Key Characteristics of Monitoring:
- Relies on pre-defined metrics (e.g., latency, error rates, throughput).
- Provides “what happened” information.
- Uses thresholds and alerts to identify issues.
Example: Setting up a monitoring system to alert you if CPU usage exceeds 90%.
Observability
Observability, on the other hand, is about understanding why something is happening. It’s the ability to ask new questions about the system, even if the questions were not anticipated beforehand. Observability relies on three key pillars — logs, metrics, and traces.
Key Characteristics of Observability:
- Enables exploration of unknown issues.
- Relies on logs, metrics, and distributed traces.
- Focuses on “why it happened” rather than “what happened.”
Example: Using distributed tracing to understand which specific service in a microservice architecture is causing increased latency.
Summary of Differences:
Concept | Focus | When Used | Data Sources |
---|---|---|---|
Monitoring | Known issues | Detect & respond to issues | Metrics & Alerts |
Observability | Unknown issues | Investigate root causes | Logs, Metrics, Traces |
Both observability and monitoring are critical for SREs. While monitoring tells you when something is wrong, observability helps you understand why it’s wrong and how to fix it.
2. Key Metrics SREs Need to Track
The next question is — what should you monitor and observe? The Google SRE Handbook introduces the “Four Golden Signals” that every SRE should track:
1. Latency
- What it is: The time it takes for a request to be completed.

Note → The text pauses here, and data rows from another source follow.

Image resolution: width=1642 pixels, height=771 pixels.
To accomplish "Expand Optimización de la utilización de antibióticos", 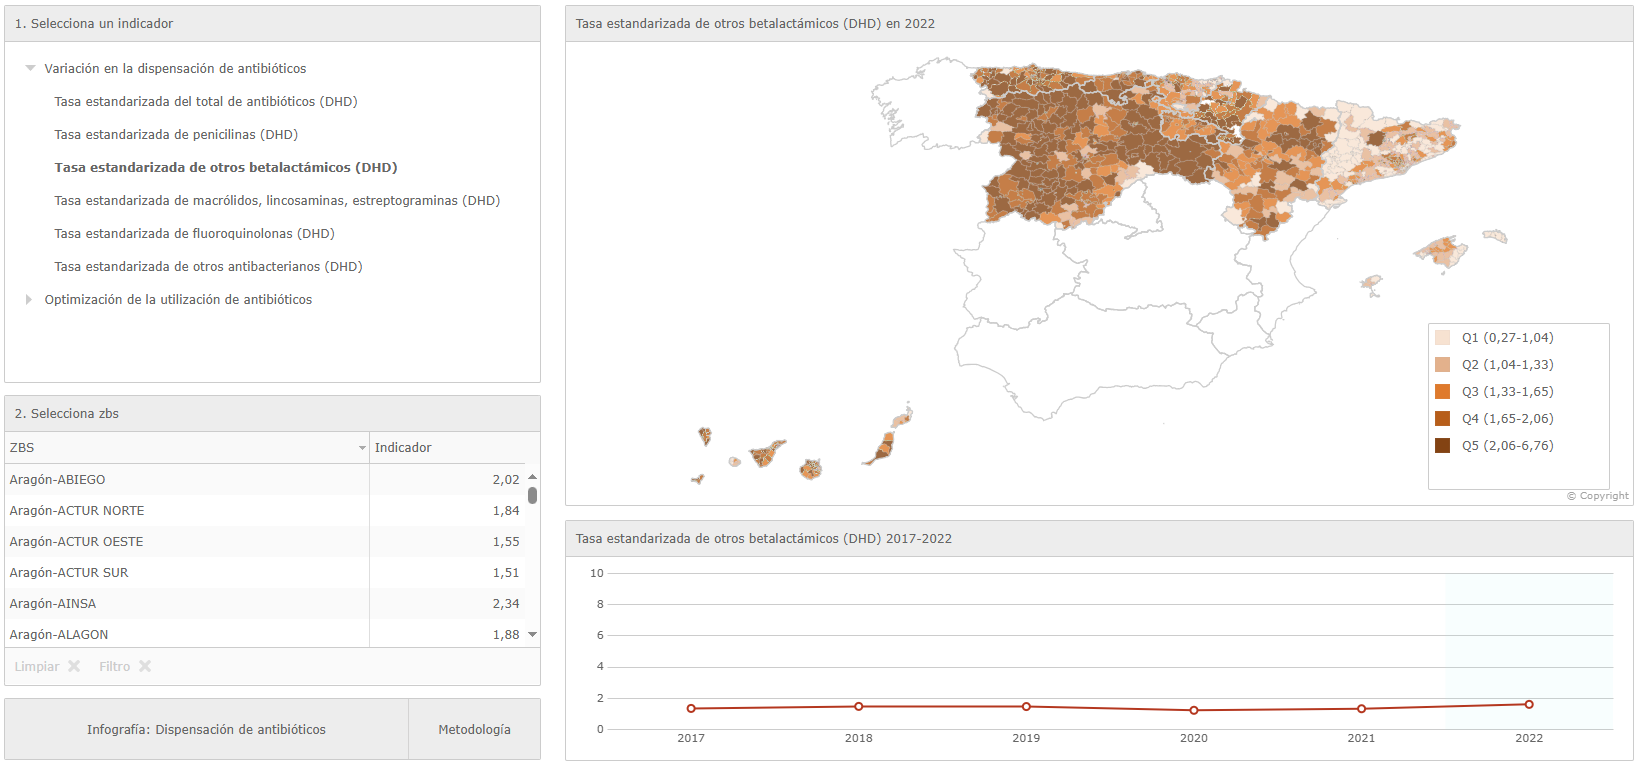I will [x=29, y=299].

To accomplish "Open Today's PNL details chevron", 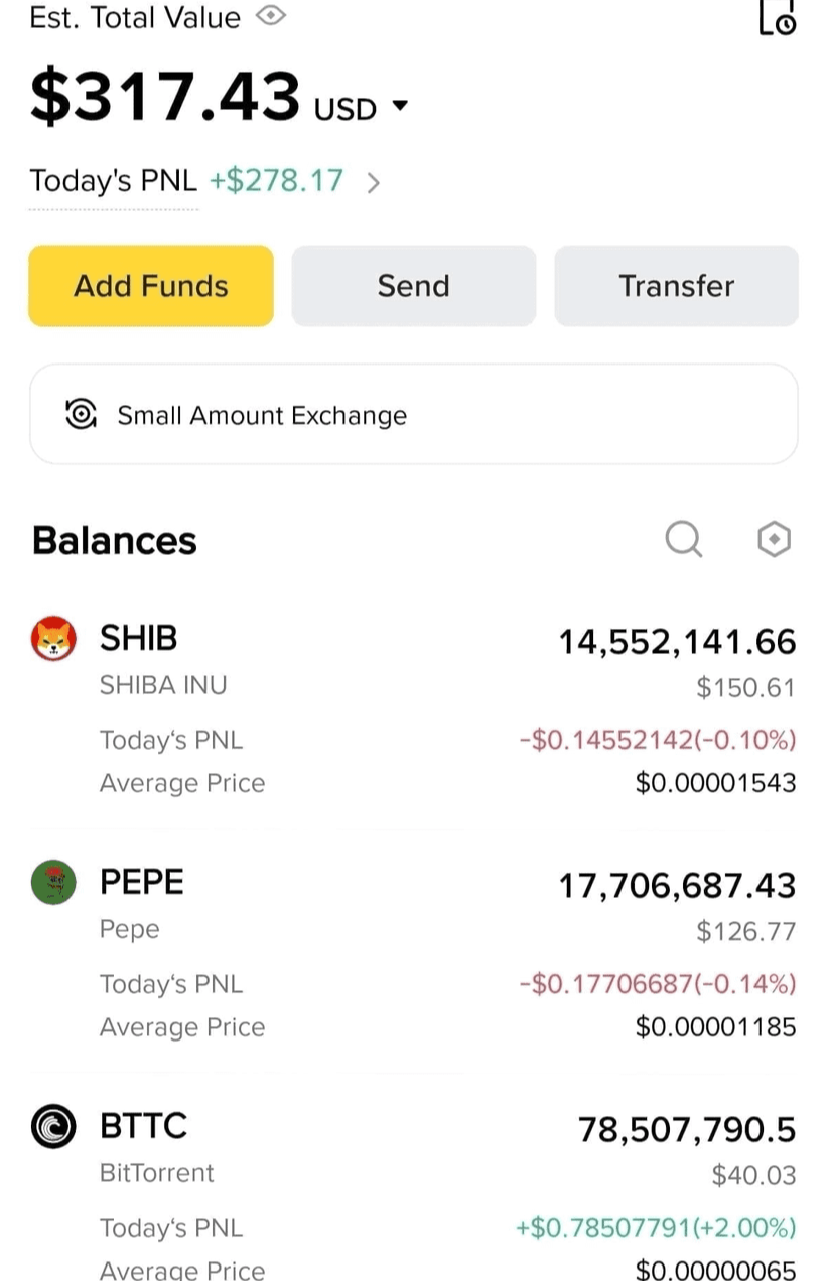I will [373, 183].

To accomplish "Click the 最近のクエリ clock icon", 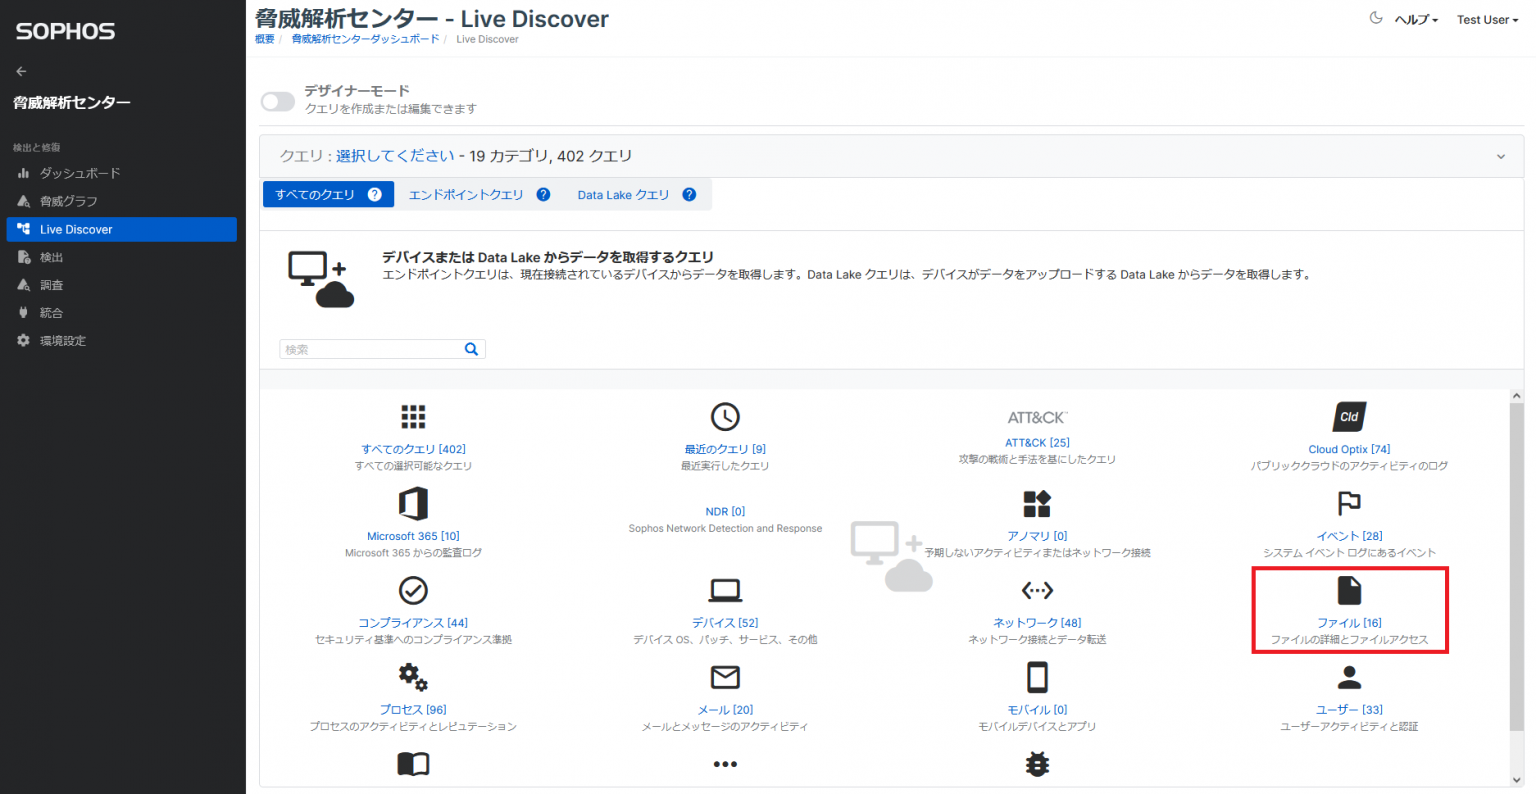I will coord(725,417).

- Why it matters: High latency affects user experience and signals underlying issues like slow database queries.
- How to measure it: Track average, p95, and p99 latencies for API calls, database queries, and page loads.
2. Throughput
- What it is: The number of requests the system can handle in a given time.
- Why it matters: Throughput tells you how well the system handles demand and scales.
- How to measure it: Measure the number of requests per second (RPS) or queries per second (QPS) to track the system’s capacity.
3. Errors
- What it is: The percentage or count of failed requests.
- Why it matters: If error rates spike, users experience broken pages, failed logins, or incomplete transactions.
- How to measure it: Track the percentage of failed requests using HTTP response codes (like 500 errors) or business-specific logic (like failed payments).
4. Saturation
- What it is: The degree to which system resources (CPU, memory, disk) are used.
- Why it matters: Systems close to full capacity become unstable or unresponsive.
- How to measure it: Track CPU utilization, memory usage, disk I/O, and database connection pool saturation.
These four signals provide a comprehensive view of system health, helping SREs pinpoint issues quickly.
3. Tools for Monitoring and Observability
To track the four golden signals and achieve observability, you need the right tools. Here are some of the most popular options:
1. Prometheus
- Use Case: Metrics collection and alerting.
- Why It’s Great: Prometheus scrapes data from services and allows you to set alerts based on defined thresholds.
2. Grafana
- Use Case: Visualization and dashboards.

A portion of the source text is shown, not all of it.